The two main advantages of instructor-led courses are class forums and instructor feedback.
The forums allow participants to interact with the instructor and other classmates. This provides further insight and discussion, as well as the opportunity to network with other editors.
The feedback on each exercise is arguably the most valuable component of Jennifer’s courses. Editing is often best learned through doing, and Jennifer provides a detailed critique on each student’s work, invaluable for adjusting the new skills being practiced.
Self-Paced
The main value of self-paced courses is, of course, the flexibility to take courses on your own time. When time opens, they are there waiting to fill gaps in your schedule.
Ask any editor and they’ll tell you that scheduling a live class is a surefire way to have work suddenly overwhelm your inbox. While I try to balance live and self-paced classes, live classes always bring a bit of anxiety around fitting them into a full editing schedule.
(I also want to add that I try to take at least a couple of courses each year, and I hope to always do so. Whether it’s largely a refresher course or one that covers a new skill, training is wonderful for maintaining skills, developing new ones, meeting new editors, and renewing your enthusiasm for the art.)

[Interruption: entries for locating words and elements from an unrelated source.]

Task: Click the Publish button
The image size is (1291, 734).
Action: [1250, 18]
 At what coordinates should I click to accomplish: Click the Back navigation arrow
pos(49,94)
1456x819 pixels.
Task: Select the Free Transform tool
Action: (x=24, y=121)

While self-paced classes don’t entail instructor feedback on the exercises, Jennifer does include an answer sheet with her suggested approach to each exercise. The individual feedback of instructor-led courses is most valuable, but these answer keys go a long way toward bridging that gap and are extremely helpful.
The Class
Editing for Point of View and Perspective helps developmental editors spot and solve POV and perspective errors in fiction. The class is broken into four lessons:
Lesson 1
The first lesson covers the basics of POV and perspective, the differences between the two, the three main POVs, and common problems editors will encounter with POV and perspective.
Lesson 2
The second lesson takes a closer look at the possibilities and limits of POVs and examines how an author’s choices affect the story. The lesson also examines where narrator perspective and character perspective interconnect.
Lesson 3
The third lesson delves into perspective problems as early-warning signs of other issues in the manuscript. The materials demonstrate how developmental problems in a manuscript can be intertwined, and strategies are offered for prioritizing and addressing these issues.
Lesson 4
The fourth lesson addresses POV and perspective issues that occur less frequently in manuscripts but for which an editor should nonetheless be prepared. The materials show where authors can go wrong and the strategies editors can use to get authors back on track.
Overall Assessment
POV and perspective issues require a sensitivity and ear for what is happening right down to the sentence level, and editors who develop this sensitivity and ear will be able to offer clients strong advice for modulating the narrative distance between the text and the reader. This class provides insightful materials and useful exercises for developing this higher-level editing skill.